Is this true also for $X=L^p(0,\infty)$ for $1<p<\infty$ (if we replace the condition $0\leq t\leq 1$ by $0\leq t$) ? Thank you in advance for answer.
We have to prove that linear combinations of functions of the form $\mathbf 1_{(0,t)}$ ($t\gt 0$) form a dense subset in $\mathbb L^q(0,+\infty)$ for any $1\lt q\lt +\infty$. We then apply this for $q$ such that $1/p+1/q=1$ and use boundedness and the fact that $f$ belong to $\mathbb L^p$ (there is probably a more elementary argument, but to see this, we can use reflexivity of $\mathbb L^p$ for $1\lt p\lt +\infty$) to get the weak convergence.

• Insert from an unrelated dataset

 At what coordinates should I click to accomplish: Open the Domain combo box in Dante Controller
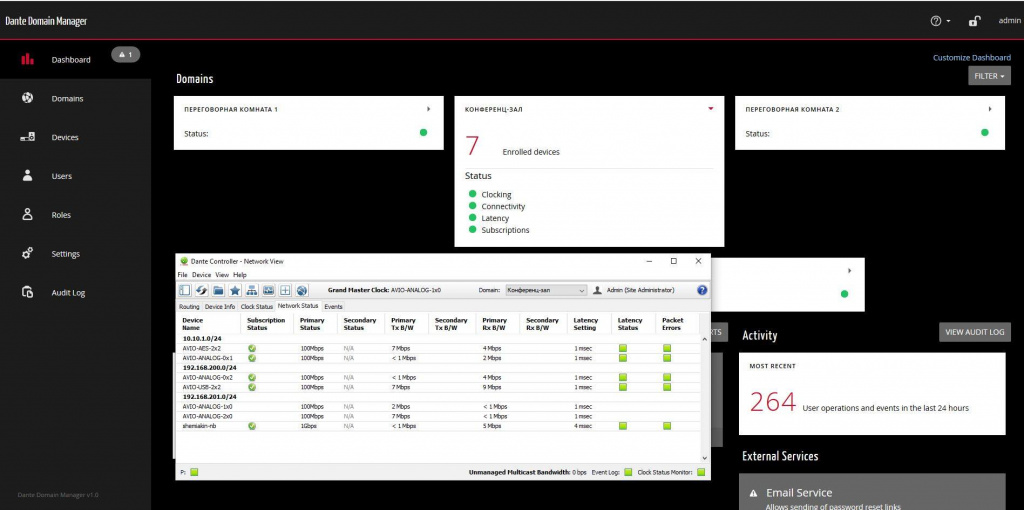point(545,290)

Proving that linear combinations of functions of the form $\mathbf 1_{(0,t)}$ ($t\gt 0$) form a dense subset in $\mathbb L^q(0,+\infty)$ for any $1\lt q\lt +\infty$ is equivalent to prove that the collection linear combinations of indicator functions of bounded sets in dense in $\mathbb L^q$. This is due to the fact that sets of finite Lebesgue measure can be approximated with respect to Lebesgue measure by open sets which can be written themselves as a countable disjoint union of open intervals.
The fact that the collection linear combinations of indicator functions of bounded sets in dense in $\mathbb L^q$ follows from the definition of Lebesgue integral and the fact that if $A\subset (0,+\infty)$ has a finite measure and $\varepsilon \gt 0$, we can find a bounded set $A_\varepsilon $ such that $\left|\lambda(A)-\lambda\left(A_\varepsilon\right)\right|\lt \varepsilon$.